One of the most inaccurate things that secular reporters do in reporting on homosexuality and religion is in putting the words “devout” and “gay” right next to each other – even when it’s clear that the sympathetic gay characters in their stories are shedding their religious traditions in favor of their gay identity.
The New York Daily News carried a story with the headline “Shahar Hadar, 34, is part of a growing cluster of devout gay Jews in Israel. He is one of a few religious drag queens that perform on Israel's downtown circuit.”

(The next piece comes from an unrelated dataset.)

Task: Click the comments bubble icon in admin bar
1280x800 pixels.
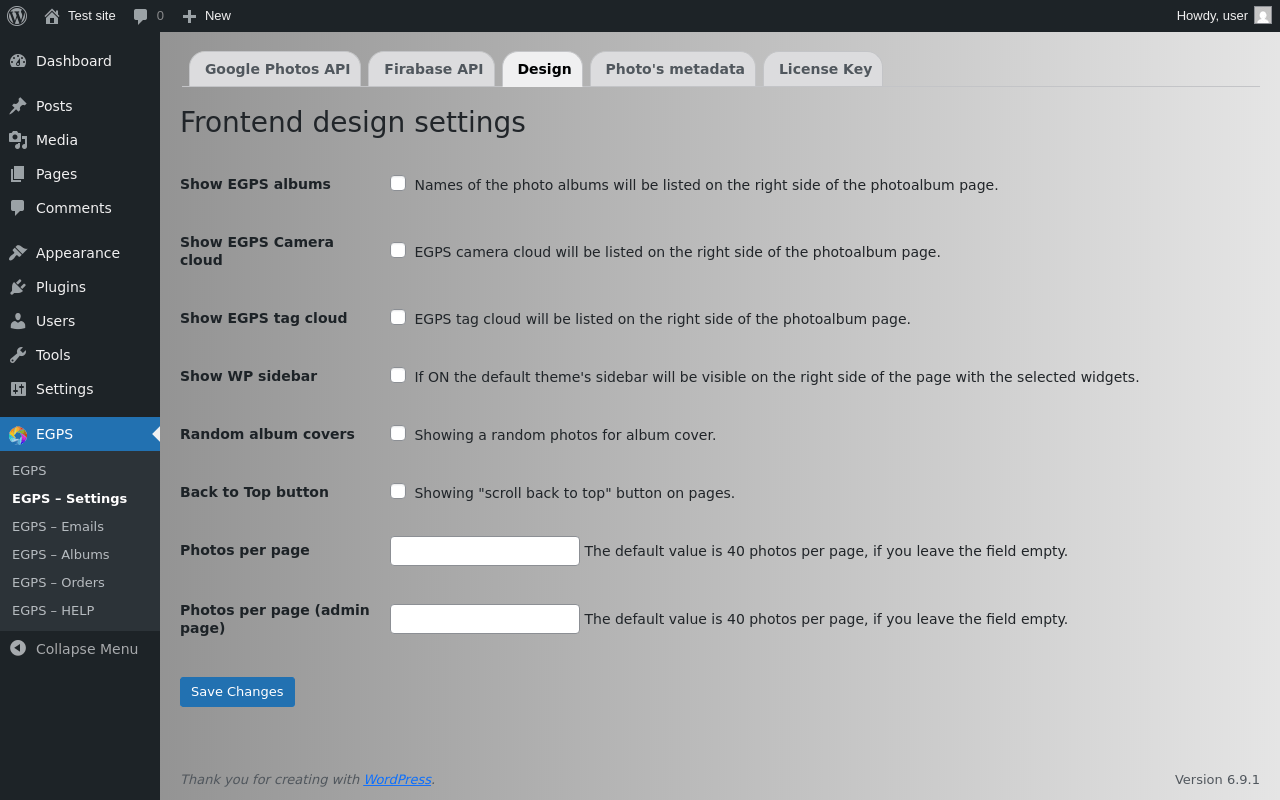Action: [141, 16]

It’s an Associated Press story by Daniel Estrin, which began: “Just shy of midnight, Shahar Hadar trades his knitted white yarmulke for a wavy blond wig and a pink velvet dress...It has been a long and agonizing metamorphosis for Hadar, 34, from being a conflicted Orthodox Jew to a proud religious gay man -- and drag queen.”
Estrin used the D-word, and then it quickly dissolved in reality: “But while Orthodox Judaism generally condemns homosexuality, there is a growing group of devout gay Jews in Israel unwilling to abandon their faith and demanding a place in the religious community.”

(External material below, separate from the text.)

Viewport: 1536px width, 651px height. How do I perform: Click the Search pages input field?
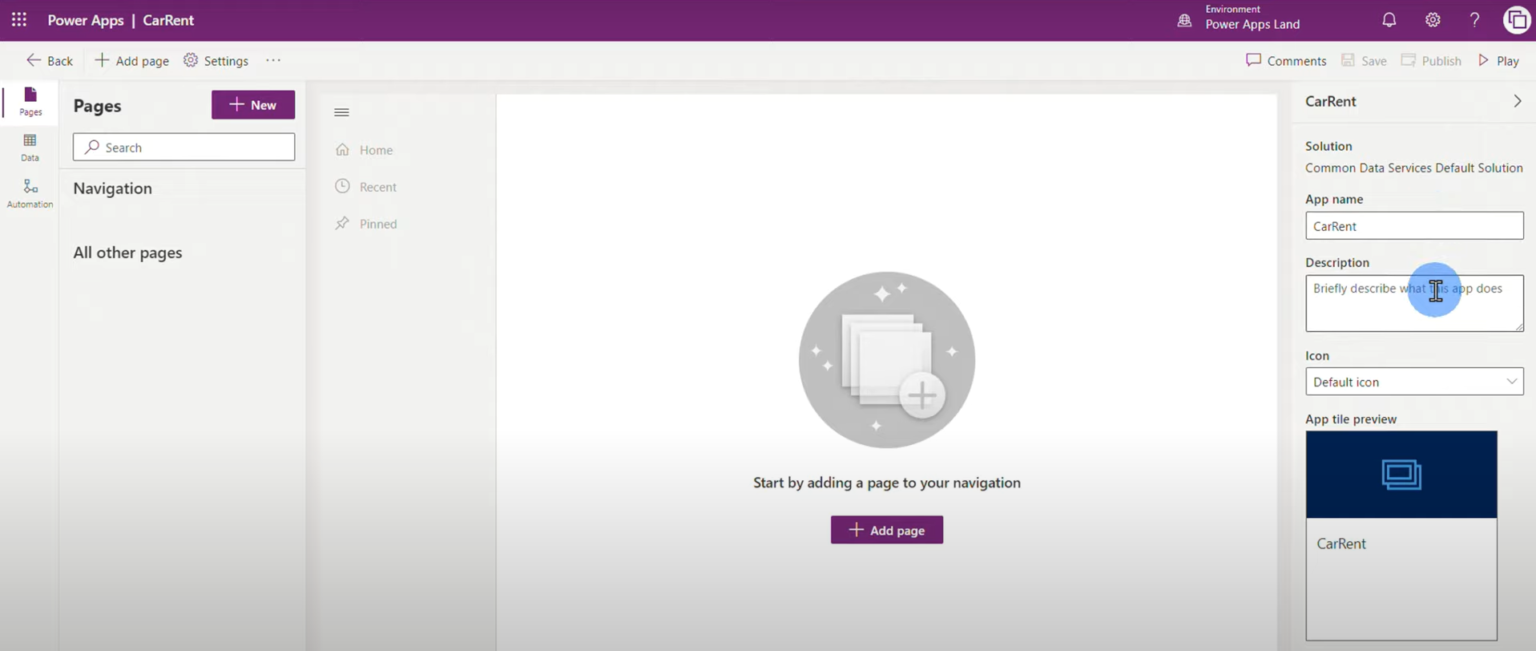[184, 147]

But it quickly becomes obvious that Hadar was literally trimming away the outward signs of devout Orthodox faith to “increase his luck on the dating scene”:
As a practicing Orthodox Jew, it hasn't been easy for Hadar to integrate into mainstream gay life. He used to tuck his shoulder-length religious side locks under a cap to fit in at bars. Eventually, he sheared his side locks and trimmed his beard to thin stubble to increase his luck on the dating scene.
He's still looking for love. But this year, Hadar found acceptance - and self-expression - at Drag Yourself, a Tel Aviv school offering 10-month courses for budding drag performers. Students learn how to teeter on high heels, apply false eyelashes and fashion their own drag personas. Hadar, still a beginner, graduates next month.
AP’s Estrin even touted how drag queens are finding unity in bra-stuffing:
The drag school, much like Israel's gay community itself, offers a rare opportunity for Israelis to interact with others from disparate and sometimes warring sectors of society. The school may be the only place where a Jewish settler, a lapsed ultra-Orthodox Jew, an Arab-Israeli and Israeli soldiers have stuffed their bras together.
Of all the students in his class, Hadar was the only one to show up wearing a yarmulke.
"I think it's fabulous," said Gil Naveh, a veteran Israeli drag queen and director of the school, as he painted Hadar's lips apple-red before his midnight debut at a Jerusalem gay bar. "He stays true to who he is."
AP and the LGBT lobby are united in championing that identity politics of being “true to who he is” – even when the “he” is trying to be a “she.” It’s just as dishonest to pretend that Hadar is a devout Orthodox Jew as he ignores the Torah on homosexuality.